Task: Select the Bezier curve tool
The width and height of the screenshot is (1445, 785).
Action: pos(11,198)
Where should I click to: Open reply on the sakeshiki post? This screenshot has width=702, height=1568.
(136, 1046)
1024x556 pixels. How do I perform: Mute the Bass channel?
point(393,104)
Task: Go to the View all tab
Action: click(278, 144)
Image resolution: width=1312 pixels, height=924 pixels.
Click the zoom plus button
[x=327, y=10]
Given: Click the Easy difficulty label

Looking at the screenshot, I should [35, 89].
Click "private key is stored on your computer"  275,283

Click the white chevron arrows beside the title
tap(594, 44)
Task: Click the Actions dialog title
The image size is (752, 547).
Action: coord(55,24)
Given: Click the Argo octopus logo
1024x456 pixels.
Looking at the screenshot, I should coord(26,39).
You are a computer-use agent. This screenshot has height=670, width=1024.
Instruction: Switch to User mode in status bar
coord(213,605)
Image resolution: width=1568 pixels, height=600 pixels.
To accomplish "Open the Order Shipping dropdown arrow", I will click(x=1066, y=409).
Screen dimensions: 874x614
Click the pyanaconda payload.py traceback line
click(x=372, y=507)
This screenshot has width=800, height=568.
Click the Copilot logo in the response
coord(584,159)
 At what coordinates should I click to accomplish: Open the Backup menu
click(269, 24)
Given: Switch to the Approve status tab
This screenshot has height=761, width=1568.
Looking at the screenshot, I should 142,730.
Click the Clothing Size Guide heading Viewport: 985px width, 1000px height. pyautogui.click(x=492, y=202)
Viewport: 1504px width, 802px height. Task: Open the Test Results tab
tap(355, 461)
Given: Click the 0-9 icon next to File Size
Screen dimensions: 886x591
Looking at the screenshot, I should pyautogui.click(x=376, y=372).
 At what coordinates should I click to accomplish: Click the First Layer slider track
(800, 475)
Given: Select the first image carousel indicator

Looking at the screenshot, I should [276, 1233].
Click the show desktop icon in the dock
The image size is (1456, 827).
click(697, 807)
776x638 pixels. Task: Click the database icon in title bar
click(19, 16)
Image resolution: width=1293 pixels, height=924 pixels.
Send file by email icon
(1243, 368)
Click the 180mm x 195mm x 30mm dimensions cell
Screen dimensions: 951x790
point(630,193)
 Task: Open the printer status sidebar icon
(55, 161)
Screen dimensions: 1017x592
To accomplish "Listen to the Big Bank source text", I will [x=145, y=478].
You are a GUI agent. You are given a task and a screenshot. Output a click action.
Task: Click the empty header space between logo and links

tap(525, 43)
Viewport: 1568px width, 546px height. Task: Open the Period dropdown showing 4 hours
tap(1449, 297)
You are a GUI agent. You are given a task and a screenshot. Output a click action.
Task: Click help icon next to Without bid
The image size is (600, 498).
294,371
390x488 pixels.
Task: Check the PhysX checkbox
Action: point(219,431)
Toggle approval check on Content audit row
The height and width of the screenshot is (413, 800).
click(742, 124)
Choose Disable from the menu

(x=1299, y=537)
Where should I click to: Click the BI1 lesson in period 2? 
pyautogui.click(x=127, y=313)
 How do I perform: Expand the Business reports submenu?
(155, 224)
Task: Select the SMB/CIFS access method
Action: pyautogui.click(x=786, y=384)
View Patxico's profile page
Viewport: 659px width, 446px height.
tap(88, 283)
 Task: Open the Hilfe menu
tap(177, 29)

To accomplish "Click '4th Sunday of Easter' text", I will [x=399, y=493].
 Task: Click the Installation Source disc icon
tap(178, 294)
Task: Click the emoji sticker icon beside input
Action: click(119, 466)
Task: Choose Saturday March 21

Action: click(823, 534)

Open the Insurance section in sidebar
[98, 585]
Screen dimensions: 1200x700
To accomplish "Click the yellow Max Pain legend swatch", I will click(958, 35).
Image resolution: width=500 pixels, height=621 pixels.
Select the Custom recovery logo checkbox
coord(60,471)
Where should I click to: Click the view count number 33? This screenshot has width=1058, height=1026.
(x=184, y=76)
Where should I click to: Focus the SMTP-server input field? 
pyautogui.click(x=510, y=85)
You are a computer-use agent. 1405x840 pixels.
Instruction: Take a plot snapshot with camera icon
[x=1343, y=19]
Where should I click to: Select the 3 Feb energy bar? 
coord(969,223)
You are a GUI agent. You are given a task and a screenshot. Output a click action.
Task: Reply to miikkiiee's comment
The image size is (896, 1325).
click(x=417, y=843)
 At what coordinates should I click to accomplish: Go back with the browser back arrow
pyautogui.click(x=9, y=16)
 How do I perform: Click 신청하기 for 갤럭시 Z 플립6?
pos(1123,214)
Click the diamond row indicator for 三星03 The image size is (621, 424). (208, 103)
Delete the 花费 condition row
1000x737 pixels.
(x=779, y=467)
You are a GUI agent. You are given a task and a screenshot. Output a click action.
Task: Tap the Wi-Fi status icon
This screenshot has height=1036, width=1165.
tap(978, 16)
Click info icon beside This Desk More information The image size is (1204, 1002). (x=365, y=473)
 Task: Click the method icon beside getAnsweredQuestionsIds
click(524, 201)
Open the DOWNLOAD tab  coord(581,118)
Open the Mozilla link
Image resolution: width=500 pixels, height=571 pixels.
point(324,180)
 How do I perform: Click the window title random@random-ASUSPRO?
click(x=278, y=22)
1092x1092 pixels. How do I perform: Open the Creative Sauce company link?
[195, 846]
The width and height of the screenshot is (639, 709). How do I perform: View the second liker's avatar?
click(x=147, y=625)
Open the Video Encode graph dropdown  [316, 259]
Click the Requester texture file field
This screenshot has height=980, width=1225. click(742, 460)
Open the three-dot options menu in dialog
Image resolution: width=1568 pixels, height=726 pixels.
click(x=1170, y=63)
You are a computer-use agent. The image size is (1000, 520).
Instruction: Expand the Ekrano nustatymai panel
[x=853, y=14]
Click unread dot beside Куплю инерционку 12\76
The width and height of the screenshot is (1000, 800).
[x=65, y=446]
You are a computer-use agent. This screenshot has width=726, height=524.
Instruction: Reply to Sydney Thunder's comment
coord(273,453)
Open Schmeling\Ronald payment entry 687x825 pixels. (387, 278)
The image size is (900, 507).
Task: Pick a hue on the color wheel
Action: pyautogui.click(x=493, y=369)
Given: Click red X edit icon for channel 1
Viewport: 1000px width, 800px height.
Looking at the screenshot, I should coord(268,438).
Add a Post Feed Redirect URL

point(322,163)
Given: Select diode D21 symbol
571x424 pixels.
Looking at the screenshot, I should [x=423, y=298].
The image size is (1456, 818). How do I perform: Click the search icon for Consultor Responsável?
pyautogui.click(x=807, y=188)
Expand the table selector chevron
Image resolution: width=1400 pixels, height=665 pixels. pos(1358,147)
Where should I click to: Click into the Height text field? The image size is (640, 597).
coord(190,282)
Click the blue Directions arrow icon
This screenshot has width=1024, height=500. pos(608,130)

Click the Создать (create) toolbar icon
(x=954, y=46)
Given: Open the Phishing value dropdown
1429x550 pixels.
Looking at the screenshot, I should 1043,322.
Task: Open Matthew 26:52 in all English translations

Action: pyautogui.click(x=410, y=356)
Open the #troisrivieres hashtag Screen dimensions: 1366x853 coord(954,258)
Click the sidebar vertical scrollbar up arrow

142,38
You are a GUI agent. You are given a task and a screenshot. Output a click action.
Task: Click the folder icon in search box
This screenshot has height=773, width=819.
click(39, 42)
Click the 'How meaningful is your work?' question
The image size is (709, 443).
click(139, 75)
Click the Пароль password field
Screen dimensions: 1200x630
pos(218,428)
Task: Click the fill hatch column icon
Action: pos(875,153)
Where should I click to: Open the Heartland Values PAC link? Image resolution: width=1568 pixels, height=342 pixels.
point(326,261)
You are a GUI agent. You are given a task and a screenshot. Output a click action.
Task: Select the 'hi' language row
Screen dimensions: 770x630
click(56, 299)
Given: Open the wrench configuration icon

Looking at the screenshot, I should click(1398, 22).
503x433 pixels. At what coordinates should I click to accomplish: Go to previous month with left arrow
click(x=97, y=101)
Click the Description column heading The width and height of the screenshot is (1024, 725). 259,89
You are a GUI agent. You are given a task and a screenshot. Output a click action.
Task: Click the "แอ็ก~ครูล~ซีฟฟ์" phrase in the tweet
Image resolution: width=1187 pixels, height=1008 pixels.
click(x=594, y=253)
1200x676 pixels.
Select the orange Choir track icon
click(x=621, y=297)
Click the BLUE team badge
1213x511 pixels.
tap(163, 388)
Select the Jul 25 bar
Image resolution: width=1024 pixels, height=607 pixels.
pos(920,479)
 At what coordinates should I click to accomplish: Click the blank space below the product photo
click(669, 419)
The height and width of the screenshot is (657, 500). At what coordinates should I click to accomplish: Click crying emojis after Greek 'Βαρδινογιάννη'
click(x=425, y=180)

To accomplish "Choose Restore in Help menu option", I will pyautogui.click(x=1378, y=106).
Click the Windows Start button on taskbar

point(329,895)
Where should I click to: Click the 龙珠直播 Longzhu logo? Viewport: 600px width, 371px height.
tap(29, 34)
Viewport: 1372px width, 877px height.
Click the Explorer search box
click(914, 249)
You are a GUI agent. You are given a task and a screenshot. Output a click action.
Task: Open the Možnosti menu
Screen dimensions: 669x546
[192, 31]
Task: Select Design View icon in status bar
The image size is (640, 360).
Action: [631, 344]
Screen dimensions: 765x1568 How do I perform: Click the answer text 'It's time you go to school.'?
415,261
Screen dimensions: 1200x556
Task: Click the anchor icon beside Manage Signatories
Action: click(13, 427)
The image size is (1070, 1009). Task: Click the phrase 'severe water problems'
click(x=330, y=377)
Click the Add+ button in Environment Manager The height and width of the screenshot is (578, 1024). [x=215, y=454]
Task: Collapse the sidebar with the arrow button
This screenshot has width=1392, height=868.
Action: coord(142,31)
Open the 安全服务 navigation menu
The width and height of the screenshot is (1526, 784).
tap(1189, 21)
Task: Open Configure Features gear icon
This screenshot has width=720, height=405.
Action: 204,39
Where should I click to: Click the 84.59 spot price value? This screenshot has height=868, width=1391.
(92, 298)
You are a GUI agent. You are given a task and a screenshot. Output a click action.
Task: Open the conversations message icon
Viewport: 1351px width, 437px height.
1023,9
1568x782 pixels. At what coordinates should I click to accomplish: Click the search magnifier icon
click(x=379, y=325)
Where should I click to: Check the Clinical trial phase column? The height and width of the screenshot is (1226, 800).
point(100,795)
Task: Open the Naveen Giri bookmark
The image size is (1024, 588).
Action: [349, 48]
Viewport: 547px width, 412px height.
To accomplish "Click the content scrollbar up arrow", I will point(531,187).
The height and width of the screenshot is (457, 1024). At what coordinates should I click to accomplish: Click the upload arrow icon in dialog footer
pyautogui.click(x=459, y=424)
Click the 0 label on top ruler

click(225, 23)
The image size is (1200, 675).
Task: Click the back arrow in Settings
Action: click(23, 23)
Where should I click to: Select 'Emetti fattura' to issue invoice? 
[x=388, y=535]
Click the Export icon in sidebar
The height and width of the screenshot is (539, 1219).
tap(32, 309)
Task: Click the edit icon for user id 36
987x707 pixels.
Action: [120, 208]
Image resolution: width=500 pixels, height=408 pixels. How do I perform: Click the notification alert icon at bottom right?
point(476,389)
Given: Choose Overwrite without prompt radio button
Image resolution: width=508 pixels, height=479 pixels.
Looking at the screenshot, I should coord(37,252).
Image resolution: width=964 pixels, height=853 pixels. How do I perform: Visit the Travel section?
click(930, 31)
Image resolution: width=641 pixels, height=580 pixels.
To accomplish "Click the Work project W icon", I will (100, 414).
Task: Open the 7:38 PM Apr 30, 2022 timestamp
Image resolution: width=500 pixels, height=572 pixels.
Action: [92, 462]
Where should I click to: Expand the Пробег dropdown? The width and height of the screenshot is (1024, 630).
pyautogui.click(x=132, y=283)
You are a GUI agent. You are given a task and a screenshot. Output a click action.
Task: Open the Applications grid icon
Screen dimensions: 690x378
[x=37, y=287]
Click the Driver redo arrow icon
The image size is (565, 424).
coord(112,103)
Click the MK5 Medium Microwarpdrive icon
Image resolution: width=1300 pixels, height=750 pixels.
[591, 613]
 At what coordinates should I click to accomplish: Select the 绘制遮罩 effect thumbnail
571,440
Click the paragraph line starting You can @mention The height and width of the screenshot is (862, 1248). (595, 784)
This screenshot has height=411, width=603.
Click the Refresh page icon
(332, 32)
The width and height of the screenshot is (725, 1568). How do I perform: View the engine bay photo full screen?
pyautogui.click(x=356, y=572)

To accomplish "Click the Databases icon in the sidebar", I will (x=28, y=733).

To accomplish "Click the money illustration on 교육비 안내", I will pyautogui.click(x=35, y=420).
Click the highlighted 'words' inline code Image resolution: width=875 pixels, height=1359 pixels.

> HOW TO COMPLETE THIS TASK:
Only a number is wanted here: the count of lines in the data that include the word "edit".

> SOLUTION BELOW:
2